Mertua cukup kolot terhadap perkembangan zaman dan budaya, bagi dirinya menari adalah ungkapan seni jiwa dan jika jiwanya tidak kuat terhadap tekanan artinya tidak mencintai budaya tanah air dan itu adalah mutlak.
Netra lina terbuka, ia mengedarkan pandangannya dan mendapati suaminya menatapnya dengan penuh kekhawatiran.
"Mas... Kok disini nanti ibu marah." Ujar Lina, ia memegang keningnya, kepalanya masih terasa pening.
Baskara hanya mengenggam tangannya, dengan kekuatan yang ia punya Lina segera menepisnya.
“Kamu berlebihan mas, aku loh nggak apa-apa” Ujar Lina, wajah pucat masih terpeta jelas diwajah ayu nya.
“Dek, ibu selama ini kejam yah sama kamu, jawab mas?” Tanya Baskara, wajahnya dipenuhi kalut yang luar biasa.

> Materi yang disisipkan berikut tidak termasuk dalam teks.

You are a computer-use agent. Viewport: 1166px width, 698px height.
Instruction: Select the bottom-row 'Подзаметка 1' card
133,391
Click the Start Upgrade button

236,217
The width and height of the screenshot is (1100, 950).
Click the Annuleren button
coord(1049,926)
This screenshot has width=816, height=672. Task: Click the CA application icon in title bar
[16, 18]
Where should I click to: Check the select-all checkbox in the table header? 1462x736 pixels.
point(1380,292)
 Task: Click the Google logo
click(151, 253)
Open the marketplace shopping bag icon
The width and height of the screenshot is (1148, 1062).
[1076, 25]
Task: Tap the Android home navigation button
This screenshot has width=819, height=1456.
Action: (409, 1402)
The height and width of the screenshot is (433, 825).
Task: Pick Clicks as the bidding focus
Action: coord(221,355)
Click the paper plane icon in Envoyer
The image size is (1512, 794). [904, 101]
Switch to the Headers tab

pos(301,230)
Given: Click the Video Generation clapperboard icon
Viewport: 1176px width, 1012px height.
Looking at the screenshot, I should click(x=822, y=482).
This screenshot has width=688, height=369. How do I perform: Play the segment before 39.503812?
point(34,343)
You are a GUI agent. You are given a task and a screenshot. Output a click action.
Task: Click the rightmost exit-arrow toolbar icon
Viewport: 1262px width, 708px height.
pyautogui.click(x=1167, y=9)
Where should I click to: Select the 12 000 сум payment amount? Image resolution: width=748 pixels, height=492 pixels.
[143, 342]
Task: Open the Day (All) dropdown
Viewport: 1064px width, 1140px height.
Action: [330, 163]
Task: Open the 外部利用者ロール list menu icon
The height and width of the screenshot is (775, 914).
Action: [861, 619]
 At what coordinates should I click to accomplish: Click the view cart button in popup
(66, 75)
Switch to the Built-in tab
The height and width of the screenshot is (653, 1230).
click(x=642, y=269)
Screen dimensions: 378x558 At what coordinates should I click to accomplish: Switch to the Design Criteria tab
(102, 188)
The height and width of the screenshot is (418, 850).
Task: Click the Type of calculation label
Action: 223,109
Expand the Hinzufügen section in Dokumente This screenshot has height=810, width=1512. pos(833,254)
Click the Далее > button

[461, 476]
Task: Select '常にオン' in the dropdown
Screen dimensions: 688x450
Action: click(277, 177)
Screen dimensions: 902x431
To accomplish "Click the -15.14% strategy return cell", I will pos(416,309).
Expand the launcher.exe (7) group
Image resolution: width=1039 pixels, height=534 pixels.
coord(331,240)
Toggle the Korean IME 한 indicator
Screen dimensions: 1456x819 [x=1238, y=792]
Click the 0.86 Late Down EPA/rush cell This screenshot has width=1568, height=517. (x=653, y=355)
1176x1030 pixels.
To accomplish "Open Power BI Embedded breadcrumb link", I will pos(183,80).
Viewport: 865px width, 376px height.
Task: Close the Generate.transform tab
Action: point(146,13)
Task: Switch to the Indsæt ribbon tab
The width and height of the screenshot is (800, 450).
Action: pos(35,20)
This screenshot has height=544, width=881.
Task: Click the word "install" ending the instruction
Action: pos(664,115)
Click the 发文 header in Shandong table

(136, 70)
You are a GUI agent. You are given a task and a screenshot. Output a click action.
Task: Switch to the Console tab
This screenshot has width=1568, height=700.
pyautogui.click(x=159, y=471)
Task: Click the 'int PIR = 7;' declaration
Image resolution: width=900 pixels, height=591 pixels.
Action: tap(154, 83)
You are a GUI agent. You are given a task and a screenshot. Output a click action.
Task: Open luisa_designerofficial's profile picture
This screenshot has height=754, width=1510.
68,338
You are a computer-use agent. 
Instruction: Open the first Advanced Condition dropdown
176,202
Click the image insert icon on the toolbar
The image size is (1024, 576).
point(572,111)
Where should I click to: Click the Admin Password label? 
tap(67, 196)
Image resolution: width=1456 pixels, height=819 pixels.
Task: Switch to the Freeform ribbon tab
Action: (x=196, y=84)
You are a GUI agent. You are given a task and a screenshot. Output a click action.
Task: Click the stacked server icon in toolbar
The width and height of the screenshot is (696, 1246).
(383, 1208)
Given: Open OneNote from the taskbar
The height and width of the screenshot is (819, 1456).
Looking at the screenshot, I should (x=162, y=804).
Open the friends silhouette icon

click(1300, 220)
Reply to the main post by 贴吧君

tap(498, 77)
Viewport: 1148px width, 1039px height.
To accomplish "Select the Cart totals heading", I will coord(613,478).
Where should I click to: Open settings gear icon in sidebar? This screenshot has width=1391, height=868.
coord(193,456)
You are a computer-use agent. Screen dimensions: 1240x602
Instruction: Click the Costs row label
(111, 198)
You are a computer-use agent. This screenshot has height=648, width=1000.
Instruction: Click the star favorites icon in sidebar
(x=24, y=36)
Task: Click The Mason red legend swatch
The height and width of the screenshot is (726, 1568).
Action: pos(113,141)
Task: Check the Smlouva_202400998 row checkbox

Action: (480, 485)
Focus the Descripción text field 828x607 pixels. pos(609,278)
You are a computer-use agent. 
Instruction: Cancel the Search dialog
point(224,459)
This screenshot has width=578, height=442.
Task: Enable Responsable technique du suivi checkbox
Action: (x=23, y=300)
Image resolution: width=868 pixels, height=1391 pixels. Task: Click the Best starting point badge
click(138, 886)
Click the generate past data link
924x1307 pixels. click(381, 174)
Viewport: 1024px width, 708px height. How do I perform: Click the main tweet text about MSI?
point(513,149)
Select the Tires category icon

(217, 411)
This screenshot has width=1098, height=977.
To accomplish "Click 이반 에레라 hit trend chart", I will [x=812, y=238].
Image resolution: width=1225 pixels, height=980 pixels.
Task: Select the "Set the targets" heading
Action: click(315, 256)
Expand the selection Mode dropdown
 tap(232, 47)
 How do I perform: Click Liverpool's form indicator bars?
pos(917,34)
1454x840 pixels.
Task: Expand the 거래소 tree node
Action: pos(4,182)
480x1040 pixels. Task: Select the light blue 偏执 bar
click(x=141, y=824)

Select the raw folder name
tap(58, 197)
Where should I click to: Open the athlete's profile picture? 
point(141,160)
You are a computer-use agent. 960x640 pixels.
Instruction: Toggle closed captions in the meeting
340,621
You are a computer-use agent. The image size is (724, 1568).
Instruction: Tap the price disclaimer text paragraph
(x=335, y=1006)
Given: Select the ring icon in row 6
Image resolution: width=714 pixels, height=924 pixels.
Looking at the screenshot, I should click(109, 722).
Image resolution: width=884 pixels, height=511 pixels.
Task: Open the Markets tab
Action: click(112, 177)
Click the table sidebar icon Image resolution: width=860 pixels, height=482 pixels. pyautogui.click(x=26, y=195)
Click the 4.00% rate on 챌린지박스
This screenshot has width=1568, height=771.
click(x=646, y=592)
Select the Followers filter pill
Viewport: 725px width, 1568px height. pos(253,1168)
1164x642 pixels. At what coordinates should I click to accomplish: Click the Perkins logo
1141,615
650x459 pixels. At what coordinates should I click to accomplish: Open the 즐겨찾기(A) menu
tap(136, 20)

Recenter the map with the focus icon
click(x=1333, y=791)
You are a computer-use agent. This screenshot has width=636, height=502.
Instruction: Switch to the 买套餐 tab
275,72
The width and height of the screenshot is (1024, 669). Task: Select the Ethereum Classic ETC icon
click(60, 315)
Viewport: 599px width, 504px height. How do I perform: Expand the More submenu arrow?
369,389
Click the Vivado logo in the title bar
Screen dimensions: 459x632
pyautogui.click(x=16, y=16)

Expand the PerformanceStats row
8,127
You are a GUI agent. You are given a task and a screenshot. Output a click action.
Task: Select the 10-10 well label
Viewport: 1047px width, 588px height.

“Nggak mas, akunya aja yang berlebihan, mungkin capek.” Jawab Lina, ia tidak ingin memperkeruh hubungan laki-laki yang ia cintai ini dengan wanita yang melahirkannya itu.
Walaupun selama ini ada pertentangan terhadap hubungan mereka.
Baskara mengusap wajahnya kasar dan netranya bergetar, ia segera menyambar pakaian dan menutupi dada bidangnya dengan baju yang nampak pas dengan postur tubuh tegapnya dan segera mengendong istrinya ala bridal style dan memasukannya ke dalam mobil.
“Mas, dilihatin orang malu mas!” Teriak Lina, Baskara menampilkan senyum manis dan sedikit terkekeh lalu masuk ke dalam mobil dan melaju meninggalkan perkarangan rumah besar Bramastha, ia tidak tenang jika tidak mengetahui dengan pasti kondisi istrinya.
“Dek, mas bakalan jual dunia ini kalau kamu kenapa-napa.” Ujar Baskara sembari melajukan mobilnya menuju ke rumah sakit.
Hasil pemeriksaan telah keluar, Baskara melempar senyum sumringah mendengar penjelasan dokter ada yang didalam ruangan, ia tak hentinya mengelus perut Lina sembari mengumamkan syukur.